The parallels with the racial issues surfacing in the US are clear.  Protesters are talking about systemic racism.  And a primary indicator of systemic racism is the wage disparity between white Americans and Americans of color.  Another salient issue is the disparity in policing between white Americans and Americans of color.  The murders of George Floyd, Rayshard Brooks, and Breonna Taylor by police are but three examples of countless cases that people of color know about in their day to day lives.  A newscaster on TV brought up the fact that an African-American senator had been pulled over by the police seven times in the past year.  A US senator!  Then the newscaster looked straight into the camera and asked, “How many times were you pulled over last year?”  I haven’t been pulled over for about seven years.  And that time was because the Canadian police didn’t have a record of my US driver’s license before I got a Canadian license.  But this US senator had been pulled over seven times in one year for no other reason, apparently, than the color of his skin.
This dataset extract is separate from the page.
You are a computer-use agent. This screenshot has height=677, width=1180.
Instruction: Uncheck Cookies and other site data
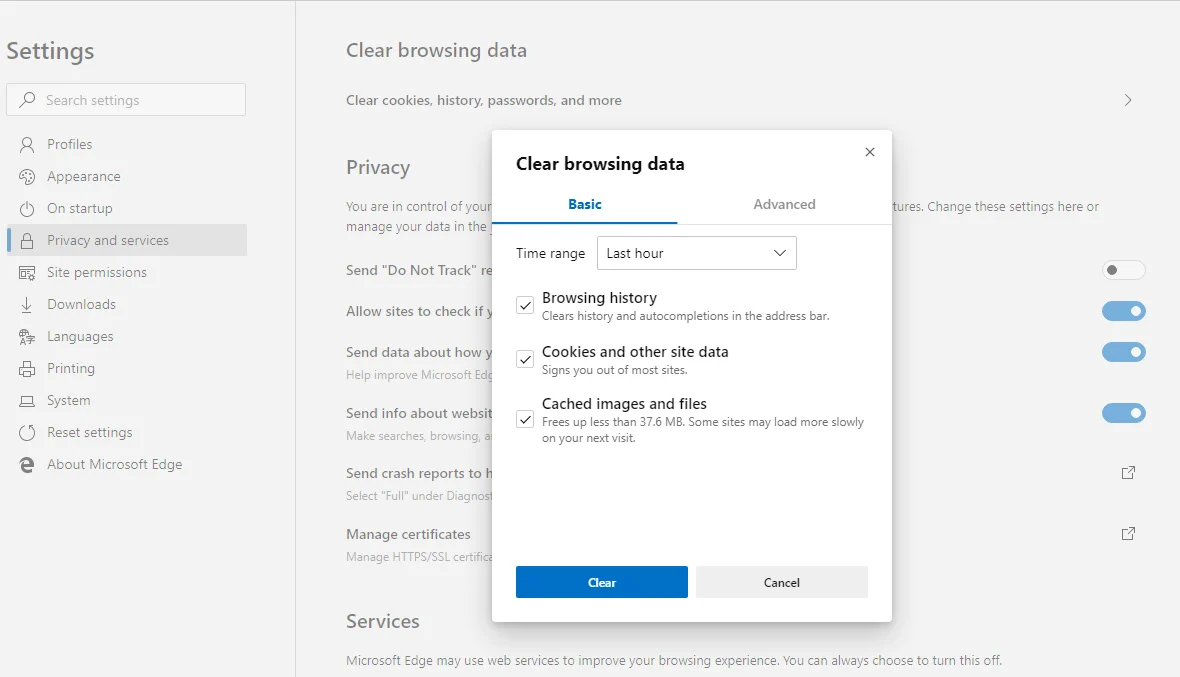coord(525,359)
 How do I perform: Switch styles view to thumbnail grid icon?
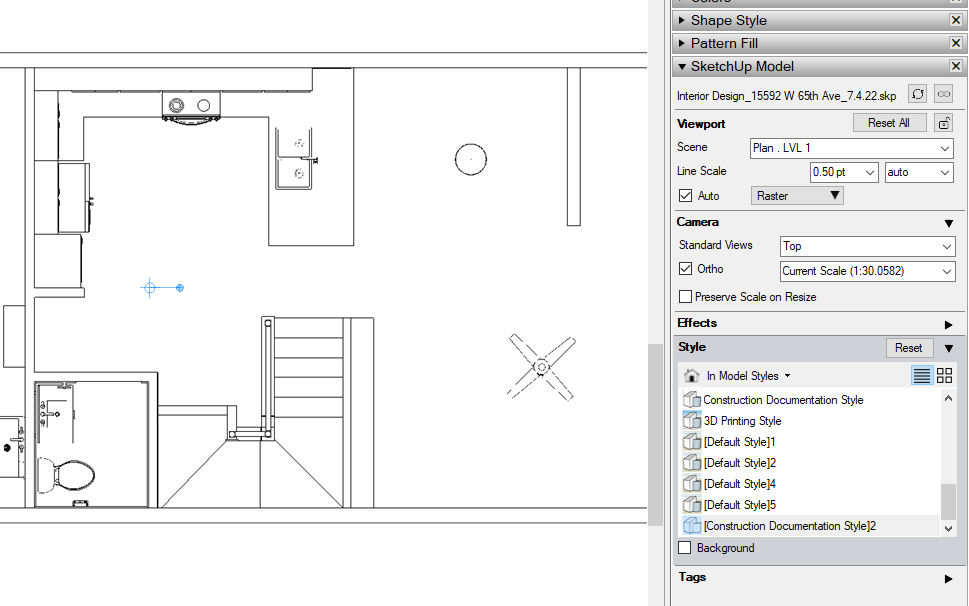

I suspect that I may be losing my Canadian friends at this point as I am talking about the US.  For Canada, our reading from Matthew seems more appropriate.  In Canada, we aren’t seeing protests but that doesn’t mean we’re insulated from racial injustice.  I think the line from Matthew 10:26 applies to life here, “for nothing is covered up that will not be uncovered, and nothing secret that will not become known.”  We don’t see racism in Canada because we are in the majority, what would be called privileged.  But even here, downstairs in this very church, we had a Muslim woman speaker who said some disturbing words.  She said people here in Edmonton tell her to go home, just because of the color of her skin and her religion.  And she was born in Canada.  Go home means stay in Canada!  She told us that she is scared for the wellbeing of her son, because of the color of his skin and his religion.  Carol’s own hairdresser, a Canadian of East-Indian decent, told her that when he and his friends went into a diner in Red Dear, the whole white crowd of customers were staring at him and his friends.  They left without ordering.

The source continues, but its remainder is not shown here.